FROM THE SUNSHINE TOUR WEBSITE
Jake Roos slotted
a 15-footer for birdie on the second play-off hole today to win the
inaugural R2-million Lion of Africa Cape Town Open at Royal Cape Golf
Club.
“As I walked up to the green on that second play-off hole, I had a good
feeling about the putt,” he said. “I saw the line immediately, and I
told myself that I could hole it.”
The putt gained him his fifth Sunshine Tour title – his third for the
year – and every one of his victories has come in a play-off.
“There’s nothing to lose when you get into play-offs,” he said, “so you
can just relax and let yourself go. Other than that, I don’t know how to
explain how I’ve won so many.”
He defeated Tyrone van Aswegen, Mark Williams and Jaco van Zyl in the play-off after all four had finished at nine-under-par 279 in regulation play.
It was a case of things coming together nicely for Roos, as he had his
father on the bag for the first time – and they will be travelling
together to the Asian Tour’s Qualifying School in January.
Van Zyl was the first to drop out when he made bogey on their first
return journey down the 18th, and then Roos managed to close the deal
with his putt from the fringe just right of the flag.
It was a day during which Roos probably could have finished things off
in regulation, but the putts seemed intent on staying out of the hole.
His chances seemed to have slipped away when he made bogey on 15 with a
missed three-footer, but he clawed his way back with a birdie on 16.

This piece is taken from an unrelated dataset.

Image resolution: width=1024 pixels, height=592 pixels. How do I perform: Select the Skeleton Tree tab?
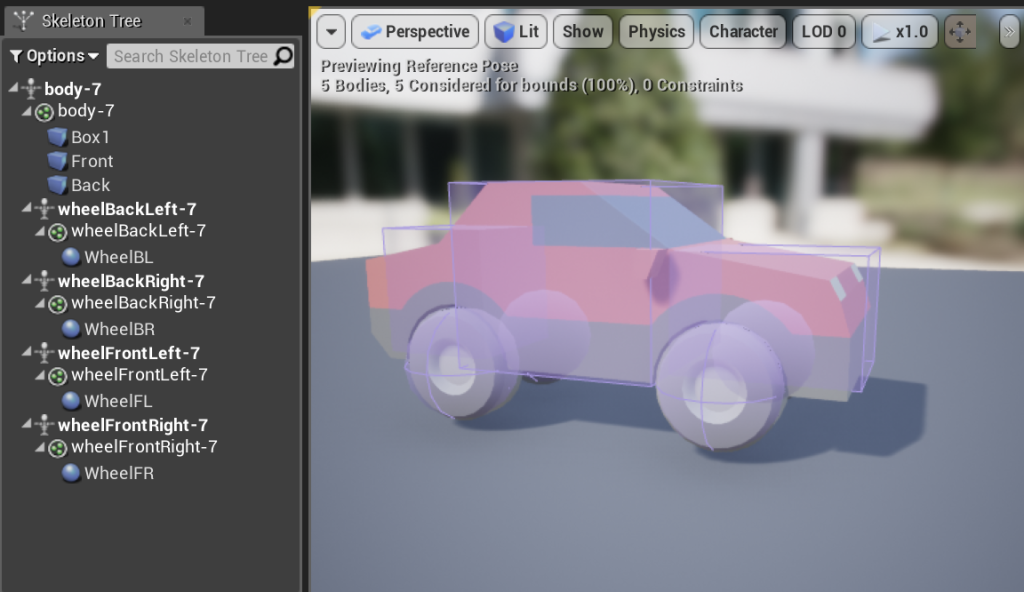(x=90, y=21)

It wasn’t the first time he missed a short one and bounced right back in
that final round: He missed a four-footer for par on six, but he
rebounded with an eagle-three on the seventh. “I hit a three-wood which
pitched about pin-high and then rolled through green, about 20 feet away
and in the fringe.
“It was the same feeling for me when I walked onto the green there as I
got later on 18 in the playoff,” he said. “I saw the line immediately,
and I just knew I could make it.”
But there was more tension to come for him, and after the bogey on 15,
and the recovery on 16, it was a sublime approach to 18 inches on the
18th in regulation which set up his finishing birdie and got him into
the playoff.
Williams had a chance to win it, holding a one-stroke lead at 10-under
as he teed off on 18. But he was overly cautious and sliced his tee-shot
to the base of a tree in the rough. He could only advance his ball
diagonally over the fairway and his approach left him too much work for
the par he needed to win.
It was a third title for Roos in 2012, but the first in a major summer
event on the Sunshine Tour over four rounds. “It took something more
than it took to win those three-rounders,” said Roos, “and it’s making
me feel pretty confident ahead of the rest of the big summer events."